| Exercise details |
How many lines in the records below contain "from"? Answer with the number alone.

Pixel coordinate grounding data:
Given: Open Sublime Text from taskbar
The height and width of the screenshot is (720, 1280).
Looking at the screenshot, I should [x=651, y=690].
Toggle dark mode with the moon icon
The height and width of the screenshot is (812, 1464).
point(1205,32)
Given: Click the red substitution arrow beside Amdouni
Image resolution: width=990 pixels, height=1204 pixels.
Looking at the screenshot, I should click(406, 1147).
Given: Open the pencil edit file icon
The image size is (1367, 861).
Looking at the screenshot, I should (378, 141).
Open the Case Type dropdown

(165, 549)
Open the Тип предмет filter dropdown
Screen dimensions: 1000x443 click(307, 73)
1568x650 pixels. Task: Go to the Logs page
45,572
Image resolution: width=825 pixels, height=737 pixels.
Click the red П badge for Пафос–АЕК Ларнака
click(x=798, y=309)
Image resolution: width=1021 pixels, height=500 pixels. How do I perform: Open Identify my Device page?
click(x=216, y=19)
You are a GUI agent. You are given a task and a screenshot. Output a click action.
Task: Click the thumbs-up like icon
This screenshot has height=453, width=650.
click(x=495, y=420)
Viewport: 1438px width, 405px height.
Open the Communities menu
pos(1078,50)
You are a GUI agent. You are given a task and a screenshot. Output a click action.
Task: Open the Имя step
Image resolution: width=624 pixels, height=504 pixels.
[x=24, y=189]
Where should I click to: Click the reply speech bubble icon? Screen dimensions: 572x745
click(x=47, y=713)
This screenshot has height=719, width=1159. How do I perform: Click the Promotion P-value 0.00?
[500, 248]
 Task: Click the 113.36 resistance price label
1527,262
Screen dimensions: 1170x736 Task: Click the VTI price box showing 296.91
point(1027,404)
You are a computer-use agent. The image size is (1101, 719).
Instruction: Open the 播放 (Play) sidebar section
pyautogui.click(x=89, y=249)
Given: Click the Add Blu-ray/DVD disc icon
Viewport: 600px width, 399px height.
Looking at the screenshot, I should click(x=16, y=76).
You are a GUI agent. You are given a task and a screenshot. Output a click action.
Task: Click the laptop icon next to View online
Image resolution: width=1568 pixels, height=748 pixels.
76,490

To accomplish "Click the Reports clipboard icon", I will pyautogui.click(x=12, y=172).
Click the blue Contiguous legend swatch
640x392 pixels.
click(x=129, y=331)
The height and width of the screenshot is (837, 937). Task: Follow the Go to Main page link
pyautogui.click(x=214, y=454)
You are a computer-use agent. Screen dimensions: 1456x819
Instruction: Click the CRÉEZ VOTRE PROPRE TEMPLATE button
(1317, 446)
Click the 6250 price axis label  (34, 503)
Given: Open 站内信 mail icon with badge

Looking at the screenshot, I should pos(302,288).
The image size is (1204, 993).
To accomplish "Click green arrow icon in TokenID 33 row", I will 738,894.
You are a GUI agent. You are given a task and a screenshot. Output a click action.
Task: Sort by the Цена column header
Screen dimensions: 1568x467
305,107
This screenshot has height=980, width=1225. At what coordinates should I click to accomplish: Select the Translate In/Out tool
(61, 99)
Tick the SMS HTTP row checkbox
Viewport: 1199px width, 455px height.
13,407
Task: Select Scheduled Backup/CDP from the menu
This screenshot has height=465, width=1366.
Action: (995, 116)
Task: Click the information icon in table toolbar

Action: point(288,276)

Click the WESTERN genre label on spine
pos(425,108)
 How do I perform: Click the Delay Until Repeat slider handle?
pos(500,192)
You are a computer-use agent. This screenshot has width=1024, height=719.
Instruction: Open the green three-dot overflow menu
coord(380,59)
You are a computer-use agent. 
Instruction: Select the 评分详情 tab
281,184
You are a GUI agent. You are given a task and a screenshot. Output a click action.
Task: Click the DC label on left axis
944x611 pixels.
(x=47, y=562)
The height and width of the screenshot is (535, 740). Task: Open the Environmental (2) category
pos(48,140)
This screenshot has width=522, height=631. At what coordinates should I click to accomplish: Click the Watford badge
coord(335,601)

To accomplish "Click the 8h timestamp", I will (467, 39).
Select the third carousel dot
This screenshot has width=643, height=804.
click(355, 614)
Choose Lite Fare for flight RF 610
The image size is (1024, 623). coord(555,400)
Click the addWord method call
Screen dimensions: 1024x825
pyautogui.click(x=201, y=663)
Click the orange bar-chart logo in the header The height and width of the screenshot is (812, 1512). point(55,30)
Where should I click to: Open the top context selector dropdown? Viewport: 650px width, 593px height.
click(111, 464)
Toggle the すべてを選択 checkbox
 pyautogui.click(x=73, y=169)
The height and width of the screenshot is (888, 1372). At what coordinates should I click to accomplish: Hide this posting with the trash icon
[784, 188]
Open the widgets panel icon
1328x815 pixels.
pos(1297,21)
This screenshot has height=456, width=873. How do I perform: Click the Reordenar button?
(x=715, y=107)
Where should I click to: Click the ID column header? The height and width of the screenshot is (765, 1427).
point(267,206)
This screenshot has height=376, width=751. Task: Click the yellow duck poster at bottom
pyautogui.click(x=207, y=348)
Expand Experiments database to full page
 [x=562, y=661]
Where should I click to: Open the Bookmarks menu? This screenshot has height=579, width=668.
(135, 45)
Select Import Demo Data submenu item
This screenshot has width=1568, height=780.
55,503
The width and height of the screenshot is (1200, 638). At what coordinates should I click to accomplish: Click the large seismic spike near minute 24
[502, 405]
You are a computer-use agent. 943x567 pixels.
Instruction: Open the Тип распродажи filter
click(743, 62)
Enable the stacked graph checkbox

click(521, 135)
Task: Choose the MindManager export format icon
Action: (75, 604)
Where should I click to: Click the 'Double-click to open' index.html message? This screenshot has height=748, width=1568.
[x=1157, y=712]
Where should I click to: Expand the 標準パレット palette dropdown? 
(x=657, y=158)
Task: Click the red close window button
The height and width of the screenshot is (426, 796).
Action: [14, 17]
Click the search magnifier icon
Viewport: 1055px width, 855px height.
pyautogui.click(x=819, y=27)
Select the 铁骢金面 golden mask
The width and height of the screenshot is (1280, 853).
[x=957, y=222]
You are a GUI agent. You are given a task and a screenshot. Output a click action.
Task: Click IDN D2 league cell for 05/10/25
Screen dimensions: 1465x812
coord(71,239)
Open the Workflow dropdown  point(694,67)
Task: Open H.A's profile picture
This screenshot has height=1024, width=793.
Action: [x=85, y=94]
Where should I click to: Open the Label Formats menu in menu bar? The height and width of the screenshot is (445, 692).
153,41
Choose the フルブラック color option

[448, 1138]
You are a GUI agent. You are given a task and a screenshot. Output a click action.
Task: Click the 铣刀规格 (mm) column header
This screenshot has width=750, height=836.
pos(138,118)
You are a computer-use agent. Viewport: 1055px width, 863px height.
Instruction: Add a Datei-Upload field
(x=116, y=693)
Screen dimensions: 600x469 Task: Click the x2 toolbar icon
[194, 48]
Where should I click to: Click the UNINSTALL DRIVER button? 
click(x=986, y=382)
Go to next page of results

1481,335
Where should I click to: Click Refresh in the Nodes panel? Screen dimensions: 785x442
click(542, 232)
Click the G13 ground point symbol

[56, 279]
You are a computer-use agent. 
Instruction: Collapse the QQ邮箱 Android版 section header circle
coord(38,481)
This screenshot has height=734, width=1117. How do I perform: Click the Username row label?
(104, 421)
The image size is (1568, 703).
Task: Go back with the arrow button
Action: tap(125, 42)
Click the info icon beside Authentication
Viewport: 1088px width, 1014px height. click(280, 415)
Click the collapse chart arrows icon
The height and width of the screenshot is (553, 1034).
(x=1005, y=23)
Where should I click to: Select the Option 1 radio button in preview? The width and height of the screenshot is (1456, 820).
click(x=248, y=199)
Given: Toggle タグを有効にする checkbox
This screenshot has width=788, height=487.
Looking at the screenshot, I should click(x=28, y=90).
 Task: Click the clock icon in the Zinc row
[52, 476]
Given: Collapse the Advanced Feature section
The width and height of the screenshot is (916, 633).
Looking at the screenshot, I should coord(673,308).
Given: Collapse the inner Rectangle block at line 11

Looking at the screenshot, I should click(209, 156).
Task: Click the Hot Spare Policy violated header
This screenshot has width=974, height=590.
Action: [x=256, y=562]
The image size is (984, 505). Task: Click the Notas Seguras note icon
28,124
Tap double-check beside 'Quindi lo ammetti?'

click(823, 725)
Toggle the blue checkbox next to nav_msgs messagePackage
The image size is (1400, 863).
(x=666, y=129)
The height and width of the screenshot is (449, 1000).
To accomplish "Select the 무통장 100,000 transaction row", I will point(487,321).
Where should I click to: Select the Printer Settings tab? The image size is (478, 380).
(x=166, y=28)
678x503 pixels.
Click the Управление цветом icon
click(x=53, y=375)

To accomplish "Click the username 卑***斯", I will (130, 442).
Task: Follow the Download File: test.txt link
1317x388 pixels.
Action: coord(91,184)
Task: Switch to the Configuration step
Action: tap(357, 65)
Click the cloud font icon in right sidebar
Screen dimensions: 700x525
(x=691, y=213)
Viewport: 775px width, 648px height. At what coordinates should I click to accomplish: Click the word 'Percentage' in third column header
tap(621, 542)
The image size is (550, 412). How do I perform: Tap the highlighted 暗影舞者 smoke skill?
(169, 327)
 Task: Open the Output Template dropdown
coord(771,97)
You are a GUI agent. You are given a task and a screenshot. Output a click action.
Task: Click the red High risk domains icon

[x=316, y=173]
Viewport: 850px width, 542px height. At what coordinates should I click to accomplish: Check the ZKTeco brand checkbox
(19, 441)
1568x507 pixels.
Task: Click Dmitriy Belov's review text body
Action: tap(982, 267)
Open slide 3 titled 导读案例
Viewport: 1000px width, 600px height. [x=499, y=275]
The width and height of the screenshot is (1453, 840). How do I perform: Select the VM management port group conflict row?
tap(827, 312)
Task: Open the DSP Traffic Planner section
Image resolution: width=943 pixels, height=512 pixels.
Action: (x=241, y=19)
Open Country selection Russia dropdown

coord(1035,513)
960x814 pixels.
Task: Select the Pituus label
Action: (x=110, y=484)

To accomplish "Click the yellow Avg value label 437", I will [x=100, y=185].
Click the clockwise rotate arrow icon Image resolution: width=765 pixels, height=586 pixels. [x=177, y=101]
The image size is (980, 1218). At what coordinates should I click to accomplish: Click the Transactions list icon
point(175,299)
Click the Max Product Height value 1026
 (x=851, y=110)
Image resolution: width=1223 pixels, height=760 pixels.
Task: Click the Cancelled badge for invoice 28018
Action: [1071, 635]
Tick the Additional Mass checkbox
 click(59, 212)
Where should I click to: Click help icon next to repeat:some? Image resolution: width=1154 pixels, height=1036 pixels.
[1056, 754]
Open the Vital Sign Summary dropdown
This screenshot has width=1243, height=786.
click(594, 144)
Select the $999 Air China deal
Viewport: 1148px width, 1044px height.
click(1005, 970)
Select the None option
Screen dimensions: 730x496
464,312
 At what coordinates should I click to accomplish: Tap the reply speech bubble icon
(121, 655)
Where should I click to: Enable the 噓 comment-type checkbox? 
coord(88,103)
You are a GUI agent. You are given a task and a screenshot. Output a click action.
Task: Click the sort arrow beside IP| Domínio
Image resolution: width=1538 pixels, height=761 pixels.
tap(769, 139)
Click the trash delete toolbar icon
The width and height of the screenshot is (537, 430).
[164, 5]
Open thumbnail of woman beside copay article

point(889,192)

| Result of the exercise |
2